Un ton proche du film noir, une intrigue certes très conventionnelle et classique (un simple périple en terrain hostile), plus proche du film d’aventure que du western, mais qui se révèle tendue, pleine de suspense et dans laquelle évoluent des personnages troubles et ambigus, en tout cas pour les deux principaux protagonistes dont le scénariste William Bowers (qui écrivit le script en dix jours pour s’acquitter d’une dette de jeu) nous fait rapidement comprendre qu’ils ne devaient pas être liés que par l’amitié, ce qui rend leurs relations encore plus fortes et complexes. Sans sur-interpréter et sans n’y voir plus que cela, il est effectivement permis de penser, à l’instar de Patrick Brion, qu’un sous-texte à connotation homosexuelle parcourt le film (« Clint t’aimait comme il n’a jamais aimé personne » dit Robert Middleton au personnage de Jake ; « La compagnie d’une femme, c’est un drôle de handicap pour un homme » affirme Clint à Jake...) Ainsi, les rapports conflictuels entre Jake et Clint deviennent assez vite les points centraux de l’intrigue, la chasse au trésor paraissant alors assez futile, un simple prétexte pour les réunir. Plus que sur l’action, l’intrigue se concentre alors plus activement sur les liens qui unissent les deux ex-complices, leur amitié, leur antagonisme et leur affrontement plus psychologique que physique. A ma gauche, Robert Taylor dans le rôle de Jake Wade ; à ma droite, Richard Widmark dans celui de Clint Hollister. Les deux hommes firent partie des égorgeurs de Quantrell (comme quasiment la moitié des bandits du western) durant la Guerre de Sécession avant de poursuivre leurs larcins une fois le conflit terminé en pillant banques, diligences et trains. Clint peine à comprendre pourquoi ils sont désormais pourchassés par le simple fait de tuer alors que pendant la guerre on leur donnait des médailles pour la même chose. Clint est un psychotique qui ne respecte pas la vie humaine ; tuer un homme ne lui pose aucun problème de conscience. Richard Widmark, qui avait adoré jouer ce personnage tout en dédaignant le film, aurait pu facilement tomber dans la caricature, faisant de son personnage un monstre haïssable ; mais son talent fait qu’il est tour à tour inquiétant et fascinant, cynique et charmeur, sadique et séduisant. Le comédien est l’attraction principale du film avec aussi sa manière de tenir sa cigarette, de rire, de se déplacer, de se positionner ; une performance mémorable !

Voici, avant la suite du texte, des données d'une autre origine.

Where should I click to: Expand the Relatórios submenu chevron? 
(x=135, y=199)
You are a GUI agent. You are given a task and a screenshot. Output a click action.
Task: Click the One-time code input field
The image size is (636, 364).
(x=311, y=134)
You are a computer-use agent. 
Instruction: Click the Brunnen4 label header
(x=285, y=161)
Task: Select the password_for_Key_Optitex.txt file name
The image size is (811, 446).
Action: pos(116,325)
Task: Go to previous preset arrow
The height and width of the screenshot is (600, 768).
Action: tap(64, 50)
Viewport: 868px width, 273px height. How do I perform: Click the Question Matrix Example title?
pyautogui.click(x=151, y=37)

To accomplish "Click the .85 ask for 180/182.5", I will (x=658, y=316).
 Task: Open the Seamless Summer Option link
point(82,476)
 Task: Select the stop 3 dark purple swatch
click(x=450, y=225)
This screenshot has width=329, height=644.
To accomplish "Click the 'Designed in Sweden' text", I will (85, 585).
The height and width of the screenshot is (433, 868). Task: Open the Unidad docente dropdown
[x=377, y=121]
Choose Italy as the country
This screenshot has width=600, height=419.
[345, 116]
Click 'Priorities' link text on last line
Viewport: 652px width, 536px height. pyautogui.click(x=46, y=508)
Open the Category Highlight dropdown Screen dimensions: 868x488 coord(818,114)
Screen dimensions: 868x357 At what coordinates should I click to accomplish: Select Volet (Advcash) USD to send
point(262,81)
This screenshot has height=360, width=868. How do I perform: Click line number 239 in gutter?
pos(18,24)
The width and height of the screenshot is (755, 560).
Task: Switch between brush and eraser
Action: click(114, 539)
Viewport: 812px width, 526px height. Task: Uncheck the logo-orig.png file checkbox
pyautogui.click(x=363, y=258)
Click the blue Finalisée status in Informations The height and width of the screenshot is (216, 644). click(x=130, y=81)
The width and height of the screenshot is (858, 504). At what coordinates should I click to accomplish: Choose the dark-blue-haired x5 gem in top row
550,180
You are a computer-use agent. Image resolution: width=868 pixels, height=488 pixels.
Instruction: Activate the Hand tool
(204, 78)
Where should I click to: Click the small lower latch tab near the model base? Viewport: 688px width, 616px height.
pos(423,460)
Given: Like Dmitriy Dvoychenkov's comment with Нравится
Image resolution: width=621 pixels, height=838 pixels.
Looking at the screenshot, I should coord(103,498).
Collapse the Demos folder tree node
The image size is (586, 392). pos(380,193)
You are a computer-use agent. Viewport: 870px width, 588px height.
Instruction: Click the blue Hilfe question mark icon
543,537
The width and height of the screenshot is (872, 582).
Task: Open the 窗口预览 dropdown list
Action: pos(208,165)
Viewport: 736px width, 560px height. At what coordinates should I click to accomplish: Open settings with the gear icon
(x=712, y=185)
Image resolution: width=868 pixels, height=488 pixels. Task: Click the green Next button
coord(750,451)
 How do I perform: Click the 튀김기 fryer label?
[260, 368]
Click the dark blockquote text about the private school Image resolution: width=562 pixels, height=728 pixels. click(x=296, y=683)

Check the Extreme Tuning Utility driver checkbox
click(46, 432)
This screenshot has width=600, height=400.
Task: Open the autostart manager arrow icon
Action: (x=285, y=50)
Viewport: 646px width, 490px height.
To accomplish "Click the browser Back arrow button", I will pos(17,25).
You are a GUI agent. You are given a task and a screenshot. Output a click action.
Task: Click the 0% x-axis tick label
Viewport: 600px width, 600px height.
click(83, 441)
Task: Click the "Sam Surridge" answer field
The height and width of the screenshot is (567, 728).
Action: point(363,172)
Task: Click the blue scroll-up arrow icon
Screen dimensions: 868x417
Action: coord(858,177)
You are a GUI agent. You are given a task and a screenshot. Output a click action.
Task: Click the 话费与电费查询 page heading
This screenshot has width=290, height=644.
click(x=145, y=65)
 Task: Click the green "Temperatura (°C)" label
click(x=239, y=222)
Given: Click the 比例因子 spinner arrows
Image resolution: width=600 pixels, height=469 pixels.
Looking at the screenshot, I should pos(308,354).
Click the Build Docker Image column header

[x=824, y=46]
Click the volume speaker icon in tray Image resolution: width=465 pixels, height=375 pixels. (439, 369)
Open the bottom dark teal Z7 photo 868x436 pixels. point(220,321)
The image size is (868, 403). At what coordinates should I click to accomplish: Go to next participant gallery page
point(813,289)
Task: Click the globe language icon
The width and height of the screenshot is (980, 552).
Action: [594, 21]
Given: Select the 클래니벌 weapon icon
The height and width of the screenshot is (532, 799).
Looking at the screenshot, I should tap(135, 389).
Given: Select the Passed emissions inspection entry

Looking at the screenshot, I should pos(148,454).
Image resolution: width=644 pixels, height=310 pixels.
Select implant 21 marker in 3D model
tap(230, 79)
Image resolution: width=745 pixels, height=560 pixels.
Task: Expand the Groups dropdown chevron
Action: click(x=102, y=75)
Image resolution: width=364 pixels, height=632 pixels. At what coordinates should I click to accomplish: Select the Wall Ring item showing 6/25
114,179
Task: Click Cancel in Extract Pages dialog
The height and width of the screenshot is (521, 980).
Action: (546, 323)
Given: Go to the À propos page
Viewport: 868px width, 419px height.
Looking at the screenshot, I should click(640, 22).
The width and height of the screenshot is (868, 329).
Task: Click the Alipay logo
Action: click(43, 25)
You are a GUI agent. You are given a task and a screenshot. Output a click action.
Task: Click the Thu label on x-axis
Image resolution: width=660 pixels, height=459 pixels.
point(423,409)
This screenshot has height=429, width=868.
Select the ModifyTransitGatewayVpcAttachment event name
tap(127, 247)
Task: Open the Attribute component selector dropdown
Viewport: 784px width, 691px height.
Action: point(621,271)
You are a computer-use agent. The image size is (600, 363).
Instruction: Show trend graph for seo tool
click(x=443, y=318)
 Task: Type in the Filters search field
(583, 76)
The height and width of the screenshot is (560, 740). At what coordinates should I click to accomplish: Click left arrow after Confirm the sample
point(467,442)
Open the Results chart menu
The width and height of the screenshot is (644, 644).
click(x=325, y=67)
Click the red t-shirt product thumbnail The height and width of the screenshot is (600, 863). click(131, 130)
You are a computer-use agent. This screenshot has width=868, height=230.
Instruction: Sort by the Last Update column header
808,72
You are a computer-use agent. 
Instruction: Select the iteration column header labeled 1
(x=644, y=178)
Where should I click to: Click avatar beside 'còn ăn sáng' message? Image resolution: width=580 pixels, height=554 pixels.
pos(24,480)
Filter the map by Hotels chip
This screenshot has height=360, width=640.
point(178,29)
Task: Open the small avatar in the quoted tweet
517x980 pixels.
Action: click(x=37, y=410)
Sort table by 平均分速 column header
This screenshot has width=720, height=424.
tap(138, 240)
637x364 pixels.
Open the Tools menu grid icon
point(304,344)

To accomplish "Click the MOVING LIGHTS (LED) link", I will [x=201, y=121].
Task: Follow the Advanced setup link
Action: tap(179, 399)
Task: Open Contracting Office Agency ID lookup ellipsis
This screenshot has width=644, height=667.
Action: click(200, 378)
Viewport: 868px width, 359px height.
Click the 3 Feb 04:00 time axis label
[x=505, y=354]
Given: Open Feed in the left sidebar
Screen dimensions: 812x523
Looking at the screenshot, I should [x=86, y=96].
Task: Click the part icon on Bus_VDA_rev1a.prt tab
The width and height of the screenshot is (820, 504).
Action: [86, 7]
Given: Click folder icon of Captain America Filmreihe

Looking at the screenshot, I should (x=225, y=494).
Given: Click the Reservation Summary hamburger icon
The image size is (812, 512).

Clint, c’est la passé que Jake regrette et qu’il aurait voulu oublier, mais qui le rattrape. Jake, le bandit devenu homme de loi, c’est un Robert Taylor tout aussi convaincant dans un registre en totale opposition à celui de Widmark. Tout en sobriété, d’une rare élégance (tout de noir vêtu comme il l’était déjà dans le Billy the Kid de David Miller), impavide, rigide et taciturne, son visage n’exprime finalement qu’assez peu de sentiments, renforçant le contraste entre les deux amis qui aiment pourtant à se rappeler des projets communs comme ce voyage dans les Alpes suisses (assez cocasse comme idée, nous qui pensions que les hommes de l'Ouest ne connaissaient rien en dehors du continent américain). Si l’écriture des deux rivaux est assez riche, les seconds couteaux demeurent assez stéréotypés mais pourtant inoubliables, que ce soit l’effrayant Henry Silva dont le premier homme qu’il tua fut son violent prédicateur de père, ou encore le "Docteur McCoy" de la série originale de Star Trek, DeForest Kelley, dans la peau d’un fou de la gâchette. Dommage que l’excellent Robert Middleton soit aussi sous-utilisé et que Patricia Owens soit fade à ce point, surtout quand on se souvient que les principales interprètes féminines des précédents westerns de John Sturges furent non moins que, successivement, Eleanor Parker, Donna Reed et Rhonda Fleming. Plus à rechercher qu'au milieu de cette brochette de seconds rôles, le troisième personnage d’importance pourrait être le background paysager. Filmé en Cinémascope dans les Alabama Hills, au sein de la Death Valley ou de Lonesome Pine, le film nous donne à admirer des grands plans d’ensemble imposants sur ces rugueux et grandioses paysages avec de majestueuses montagnes enneigées en fond. Robert Surtees renouvelle les miracles qu’il avait opérés lors de Fort Bravo et le film est un pur régal pour les yeux, surtout lorsque l’intrigue se déroule en extérieurs. Les séquences de nuit sont pour la plupart filmées en studio et, le budget pour ce film produit par le frère de Howard Hawks ayant été assez réduit (le gros des moyens financiers avait été utilisé pour le cachet de ses deux stars), le rendu est moins probant que dans les précédents westerns de Sturges même si les toiles peintes de la MGM se tiennent toujours assez bien. Quant à l’apparition de la ville-fantôme de la dernière partie, elle est tout bonnement stupéfiante de beauté !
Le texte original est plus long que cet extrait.